··· DATA FOR REVIEW
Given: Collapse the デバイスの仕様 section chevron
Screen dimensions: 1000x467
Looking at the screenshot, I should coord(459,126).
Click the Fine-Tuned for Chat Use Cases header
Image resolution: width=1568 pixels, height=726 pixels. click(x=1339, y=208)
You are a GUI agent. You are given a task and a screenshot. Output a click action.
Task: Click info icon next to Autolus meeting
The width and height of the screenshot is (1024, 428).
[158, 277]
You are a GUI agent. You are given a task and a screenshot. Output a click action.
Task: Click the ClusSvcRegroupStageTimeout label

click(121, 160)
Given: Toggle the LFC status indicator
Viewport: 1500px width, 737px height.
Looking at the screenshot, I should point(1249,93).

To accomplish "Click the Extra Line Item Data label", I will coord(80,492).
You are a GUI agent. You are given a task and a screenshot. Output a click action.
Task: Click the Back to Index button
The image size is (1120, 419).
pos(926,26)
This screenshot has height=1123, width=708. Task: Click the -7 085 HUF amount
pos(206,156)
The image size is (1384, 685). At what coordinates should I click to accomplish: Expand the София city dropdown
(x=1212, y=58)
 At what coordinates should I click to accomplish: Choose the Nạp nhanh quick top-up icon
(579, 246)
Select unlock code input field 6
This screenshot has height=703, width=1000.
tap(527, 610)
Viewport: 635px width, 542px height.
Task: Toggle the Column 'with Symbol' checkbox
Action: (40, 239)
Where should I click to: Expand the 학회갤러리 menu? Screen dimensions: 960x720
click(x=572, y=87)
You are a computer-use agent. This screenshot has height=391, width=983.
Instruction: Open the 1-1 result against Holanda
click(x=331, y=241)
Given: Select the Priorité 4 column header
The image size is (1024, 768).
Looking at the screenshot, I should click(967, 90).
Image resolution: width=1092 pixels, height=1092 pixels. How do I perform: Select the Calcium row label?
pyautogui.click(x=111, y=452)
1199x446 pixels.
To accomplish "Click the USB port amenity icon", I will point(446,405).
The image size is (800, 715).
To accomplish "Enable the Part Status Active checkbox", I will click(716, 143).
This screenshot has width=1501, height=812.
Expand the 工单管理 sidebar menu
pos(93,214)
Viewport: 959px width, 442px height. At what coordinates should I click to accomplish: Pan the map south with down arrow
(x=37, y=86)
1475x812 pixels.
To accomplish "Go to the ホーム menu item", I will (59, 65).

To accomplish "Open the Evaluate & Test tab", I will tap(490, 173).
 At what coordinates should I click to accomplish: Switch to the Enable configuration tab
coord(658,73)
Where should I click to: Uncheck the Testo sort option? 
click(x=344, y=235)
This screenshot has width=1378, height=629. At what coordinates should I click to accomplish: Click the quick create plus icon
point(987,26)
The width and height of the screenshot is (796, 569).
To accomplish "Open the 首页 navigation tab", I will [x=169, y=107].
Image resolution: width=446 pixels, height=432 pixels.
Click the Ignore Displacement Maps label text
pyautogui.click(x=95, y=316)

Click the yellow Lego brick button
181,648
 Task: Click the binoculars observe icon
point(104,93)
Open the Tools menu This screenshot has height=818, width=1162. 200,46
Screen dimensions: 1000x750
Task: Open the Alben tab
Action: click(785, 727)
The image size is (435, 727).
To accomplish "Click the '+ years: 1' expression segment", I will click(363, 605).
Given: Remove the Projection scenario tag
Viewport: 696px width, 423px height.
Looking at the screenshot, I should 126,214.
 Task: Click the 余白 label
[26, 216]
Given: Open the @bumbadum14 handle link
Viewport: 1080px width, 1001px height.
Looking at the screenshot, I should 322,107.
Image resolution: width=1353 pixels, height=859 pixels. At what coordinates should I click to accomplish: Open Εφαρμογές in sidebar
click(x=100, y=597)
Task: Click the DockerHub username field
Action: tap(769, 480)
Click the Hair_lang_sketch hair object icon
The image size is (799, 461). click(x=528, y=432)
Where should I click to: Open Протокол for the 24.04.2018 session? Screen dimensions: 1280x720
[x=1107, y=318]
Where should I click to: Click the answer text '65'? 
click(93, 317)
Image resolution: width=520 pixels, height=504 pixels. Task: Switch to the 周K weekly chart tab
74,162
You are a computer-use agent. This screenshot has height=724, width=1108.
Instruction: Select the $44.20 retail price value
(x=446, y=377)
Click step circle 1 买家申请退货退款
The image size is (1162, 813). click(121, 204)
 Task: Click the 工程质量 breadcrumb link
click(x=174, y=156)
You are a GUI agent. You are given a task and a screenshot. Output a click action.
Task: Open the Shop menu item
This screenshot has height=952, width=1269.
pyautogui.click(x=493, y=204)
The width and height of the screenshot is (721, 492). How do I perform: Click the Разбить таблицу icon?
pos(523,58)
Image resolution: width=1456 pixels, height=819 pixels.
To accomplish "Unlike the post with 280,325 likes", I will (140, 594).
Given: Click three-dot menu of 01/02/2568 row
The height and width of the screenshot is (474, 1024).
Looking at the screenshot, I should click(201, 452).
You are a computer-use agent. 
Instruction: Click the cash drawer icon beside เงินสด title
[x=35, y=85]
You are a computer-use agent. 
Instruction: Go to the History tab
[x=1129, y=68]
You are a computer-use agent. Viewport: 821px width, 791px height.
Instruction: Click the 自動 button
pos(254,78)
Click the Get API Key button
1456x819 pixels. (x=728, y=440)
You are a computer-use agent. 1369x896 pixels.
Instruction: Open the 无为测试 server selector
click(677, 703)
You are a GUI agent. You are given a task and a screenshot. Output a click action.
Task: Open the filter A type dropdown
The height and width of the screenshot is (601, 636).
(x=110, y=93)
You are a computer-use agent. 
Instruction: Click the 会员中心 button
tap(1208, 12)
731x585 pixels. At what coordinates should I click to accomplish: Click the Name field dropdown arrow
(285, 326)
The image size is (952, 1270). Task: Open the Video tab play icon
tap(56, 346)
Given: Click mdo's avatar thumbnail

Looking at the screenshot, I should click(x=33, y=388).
······
* **WHAT THE TASK ASKS**: Each of the lines above must appear again, unchanged.

* **RESPONSE TO THIS TASK**:
Given: Collapse the デバイスの仕様 section chevron
Screen dimensions: 1000x467
Looking at the screenshot, I should coord(459,126).
Click the Fine-Tuned for Chat Use Cases header
Image resolution: width=1568 pixels, height=726 pixels. click(x=1339, y=208)
You are a GUI agent. You are given a task and a screenshot. Output a click action.
Task: Click info icon next to Autolus meeting
The width and height of the screenshot is (1024, 428).
[158, 277]
You are a GUI agent. You are given a task and a screenshot. Output a click action.
Task: Click the ClusSvcRegroupStageTimeout label

click(121, 160)
Given: Toggle the LFC status indicator
Viewport: 1500px width, 737px height.
Looking at the screenshot, I should point(1249,93).

To accomplish "Click the Extra Line Item Data label", I will coord(80,492).
You are a GUI agent. You are given a task and a screenshot. Output a click action.
Task: Click the Back to Index button
The image size is (1120, 419).
pos(926,26)
This screenshot has height=1123, width=708. Task: Click the -7 085 HUF amount
pos(206,156)
The image size is (1384, 685). At what coordinates should I click to accomplish: Expand the София city dropdown
(x=1212, y=58)
 At what coordinates should I click to accomplish: Choose the Nạp nhanh quick top-up icon
(579, 246)
Select unlock code input field 6
This screenshot has height=703, width=1000.
tap(527, 610)
Viewport: 635px width, 542px height.
Task: Toggle the Column 'with Symbol' checkbox
Action: (40, 239)
Where should I click to: Expand the 학회갤러리 menu? Screen dimensions: 960x720
click(x=572, y=87)
You are a computer-use agent. This screenshot has height=391, width=983.
Instruction: Open the 1-1 result against Holanda
click(x=331, y=241)
Given: Select the Priorité 4 column header
The image size is (1024, 768).
Looking at the screenshot, I should click(967, 90).
Image resolution: width=1092 pixels, height=1092 pixels. How do I perform: Select the Calcium row label?
pyautogui.click(x=111, y=452)
1199x446 pixels.
To accomplish "Click the USB port amenity icon", I will point(446,405).
The image size is (800, 715).
To accomplish "Enable the Part Status Active checkbox", I will click(716, 143).
This screenshot has width=1501, height=812.
Expand the 工单管理 sidebar menu
pos(93,214)
Viewport: 959px width, 442px height. At what coordinates should I click to accomplish: Pan the map south with down arrow
(x=37, y=86)
1475x812 pixels.
To accomplish "Go to the ホーム menu item", I will (59, 65).

To accomplish "Open the Evaluate & Test tab", I will tap(490, 173).
 At what coordinates should I click to accomplish: Switch to the Enable configuration tab
coord(658,73)
Where should I click to: Uncheck the Testo sort option? 
click(x=344, y=235)
This screenshot has width=1378, height=629. At what coordinates should I click to accomplish: Click the quick create plus icon
point(987,26)
The width and height of the screenshot is (796, 569).
To accomplish "Open the 首页 navigation tab", I will [x=169, y=107].
Image resolution: width=446 pixels, height=432 pixels.
Click the Ignore Displacement Maps label text
pyautogui.click(x=95, y=316)

Click the yellow Lego brick button
181,648
 Task: Click the binoculars observe icon
point(104,93)
Open the Tools menu This screenshot has height=818, width=1162. 200,46
Screen dimensions: 1000x750
Task: Open the Alben tab
Action: click(785, 727)
The image size is (435, 727).
To accomplish "Click the '+ years: 1' expression segment", I will click(363, 605).
Given: Remove the Projection scenario tag
Viewport: 696px width, 423px height.
Looking at the screenshot, I should 126,214.
 Task: Click the 余白 label
[26, 216]
Given: Open the @bumbadum14 handle link
Viewport: 1080px width, 1001px height.
Looking at the screenshot, I should 322,107.
Image resolution: width=1353 pixels, height=859 pixels. At what coordinates should I click to accomplish: Open Εφαρμογές in sidebar
click(x=100, y=597)
Task: Click the DockerHub username field
Action: tap(769, 480)
Click the Hair_lang_sketch hair object icon
The image size is (799, 461). click(x=528, y=432)
Where should I click to: Open Протокол for the 24.04.2018 session? Screen dimensions: 1280x720
[x=1107, y=318]
Where should I click to: Click the answer text '65'? 
click(93, 317)
Image resolution: width=520 pixels, height=504 pixels. Task: Switch to the 周K weekly chart tab
74,162
You are a computer-use agent. This screenshot has height=724, width=1108.
Instruction: Select the $44.20 retail price value
(x=446, y=377)
Click step circle 1 买家申请退货退款
The image size is (1162, 813). click(121, 204)
 Task: Click the 工程质量 breadcrumb link
click(x=174, y=156)
You are a GUI agent. You are given a task and a screenshot. Output a click action.
Task: Open the Shop menu item
This screenshot has height=952, width=1269.
pyautogui.click(x=493, y=204)
The width and height of the screenshot is (721, 492). How do I perform: Click the Разбить таблицу icon?
pos(523,58)
Image resolution: width=1456 pixels, height=819 pixels.
To accomplish "Unlike the post with 280,325 likes", I will (140, 594).
Given: Click three-dot menu of 01/02/2568 row
The height and width of the screenshot is (474, 1024).
Looking at the screenshot, I should click(201, 452).
You are a computer-use agent. 
Instruction: Click the cash drawer icon beside เงินสด title
[x=35, y=85]
You are a computer-use agent. 
Instruction: Go to the History tab
[x=1129, y=68]
You are a computer-use agent. Viewport: 821px width, 791px height.
Instruction: Click the 自動 button
pos(254,78)
Click the Get API Key button
1456x819 pixels. (x=728, y=440)
You are a computer-use agent. 1369x896 pixels.
Instruction: Open the 无为测试 server selector
click(677, 703)
You are a GUI agent. You are given a task and a screenshot. Output a click action.
Task: Open the filter A type dropdown
The height and width of the screenshot is (601, 636).
(x=110, y=93)
You are a computer-use agent. 
Instruction: Click the 会员中心 button
tap(1208, 12)
731x585 pixels. At what coordinates should I click to accomplish: Click the Name field dropdown arrow
(285, 326)
The image size is (952, 1270). Task: Open the Video tab play icon
tap(56, 346)
Given: Click mdo's avatar thumbnail

Looking at the screenshot, I should click(x=33, y=388).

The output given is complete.